**EXERCISE:** For each line of the listing below that contains the string "screenshot", copy the line.

(Beginning of EXERCISE DATA)

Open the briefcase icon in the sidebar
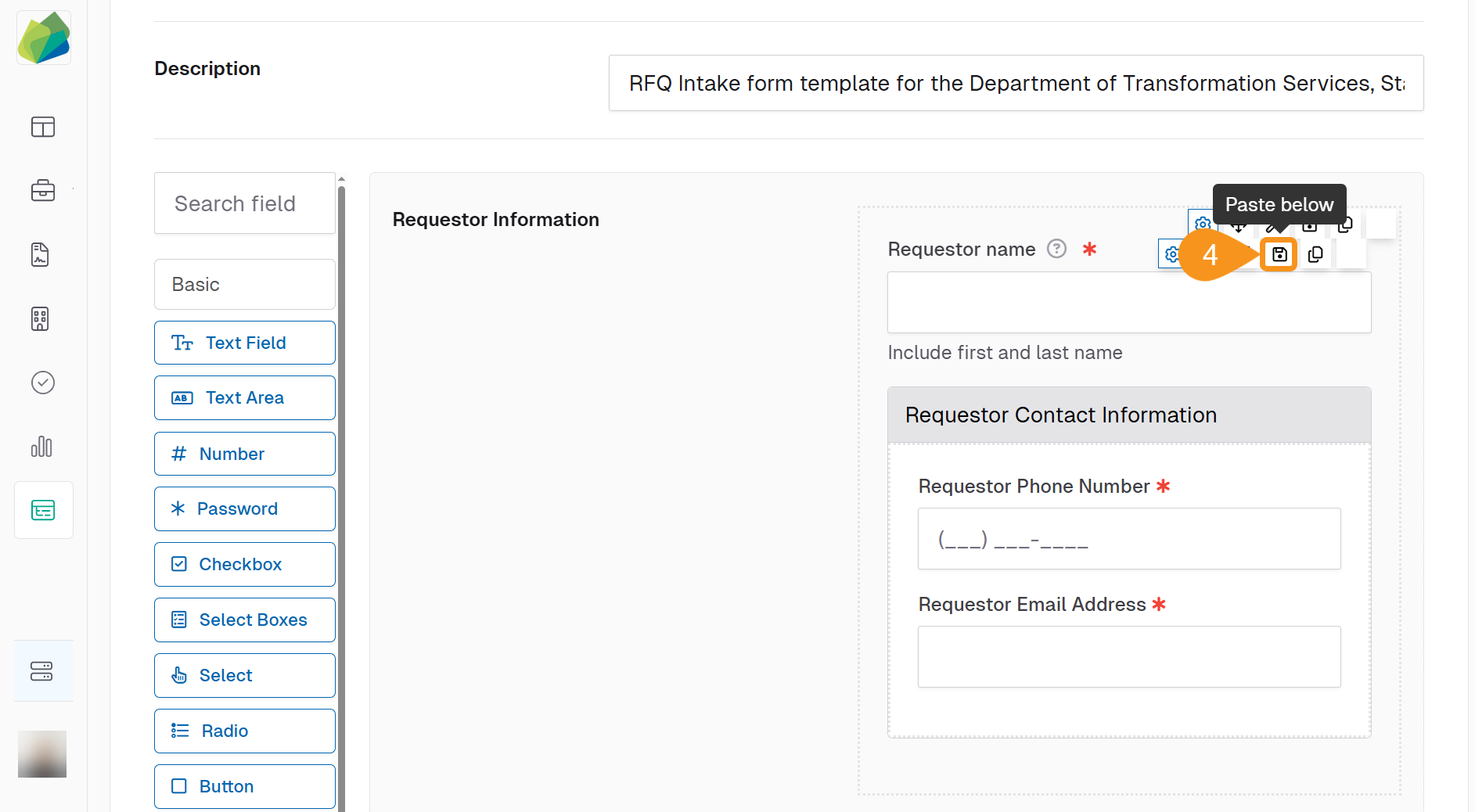Viewport: 1475px width, 812px height. coord(43,190)
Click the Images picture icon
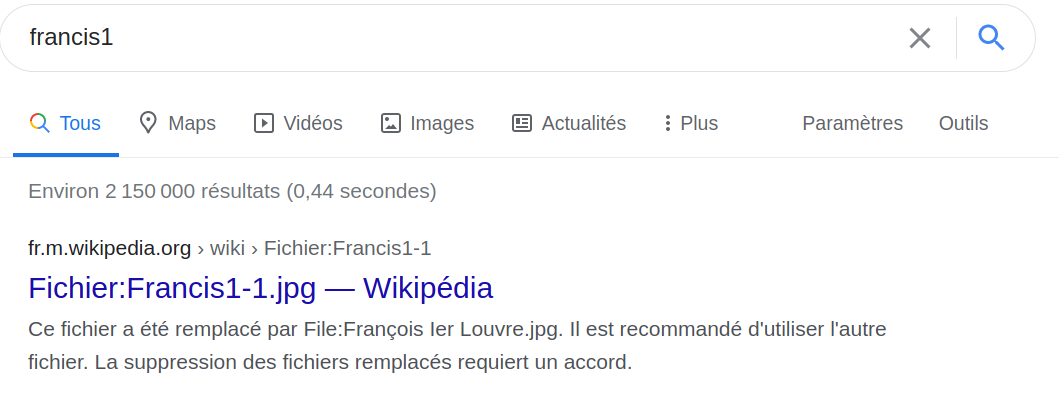 tap(391, 123)
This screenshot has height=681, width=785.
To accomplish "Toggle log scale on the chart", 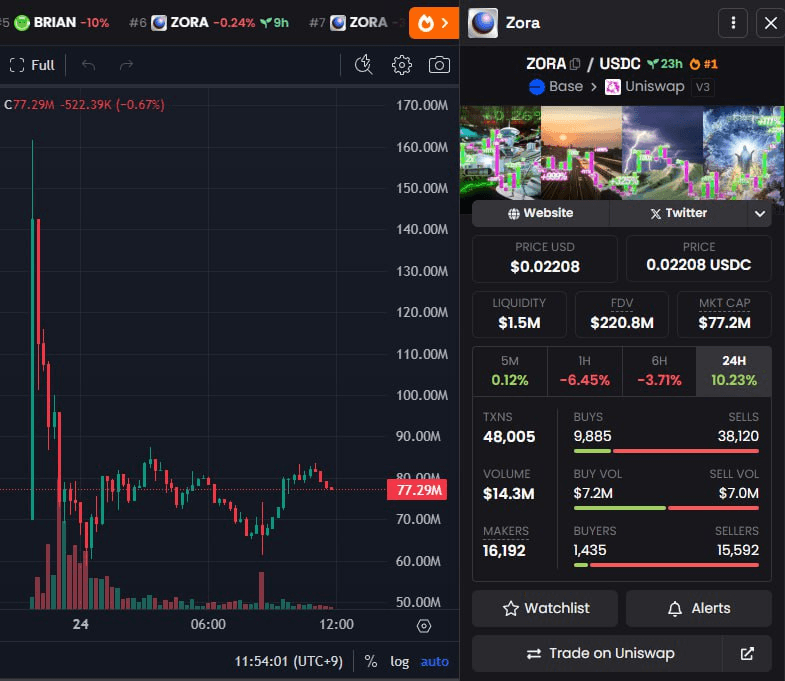I will 399,661.
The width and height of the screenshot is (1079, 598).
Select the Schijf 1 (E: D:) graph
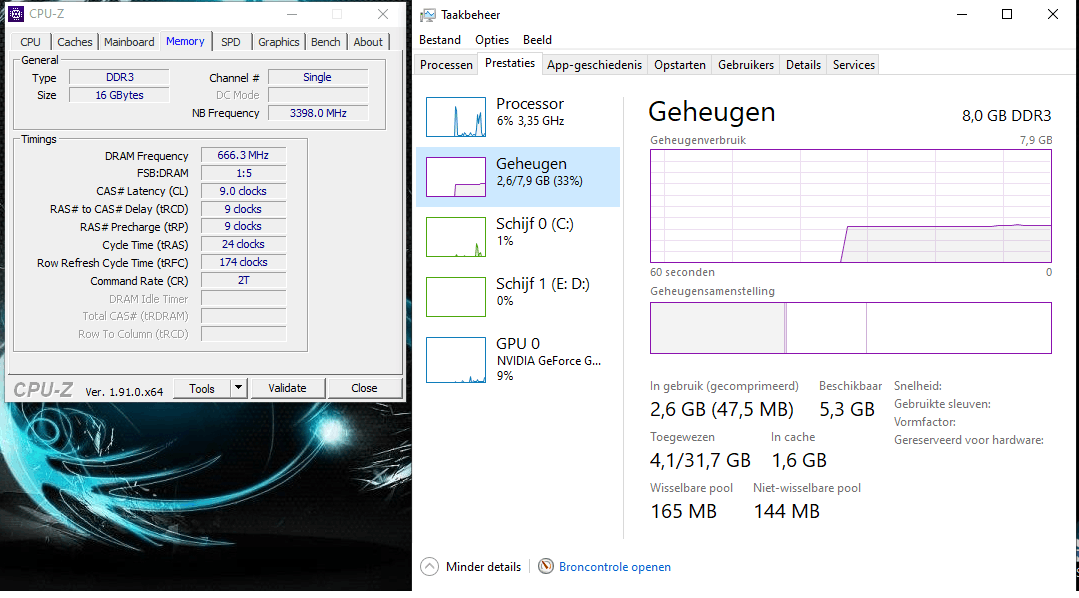tap(455, 297)
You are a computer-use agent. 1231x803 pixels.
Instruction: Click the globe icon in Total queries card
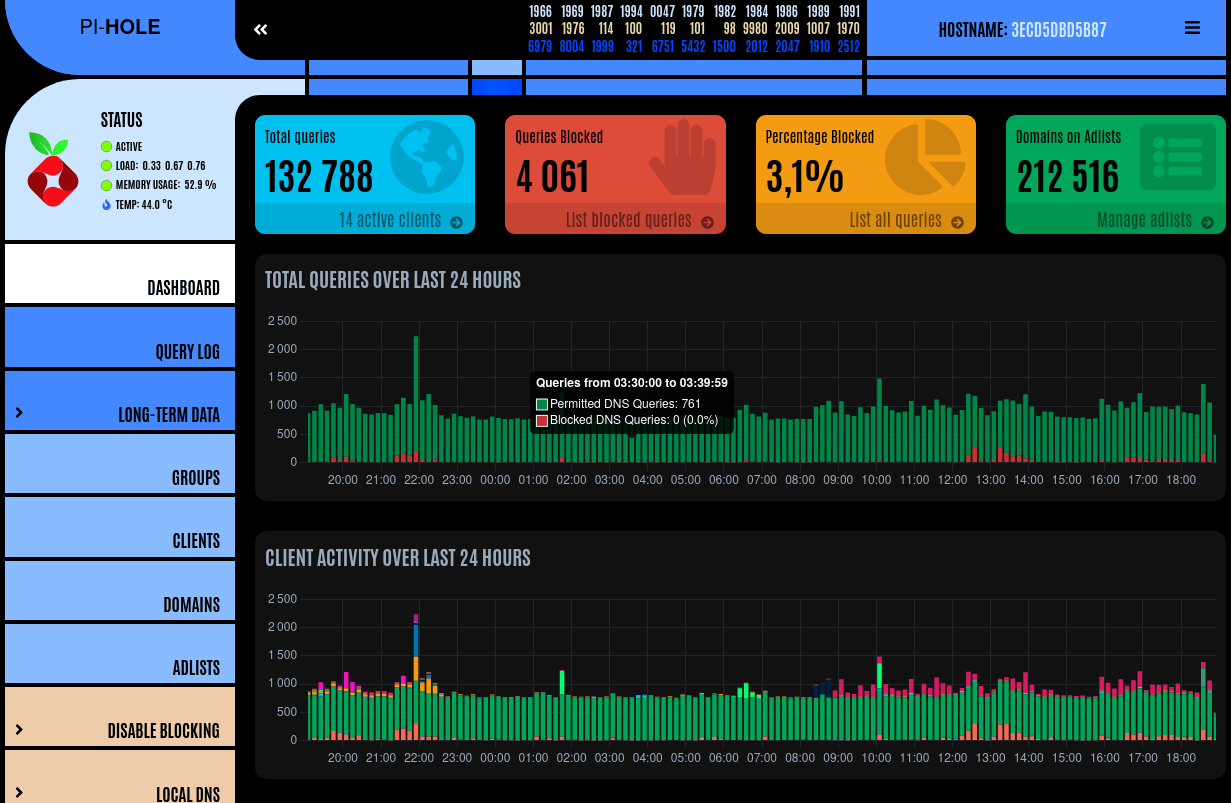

(End of EXERCISE DATA)

**SOLUTION FOR THIS TASK:**
This screenshot has height=681, width=785.
The width and height of the screenshot is (1079, 598).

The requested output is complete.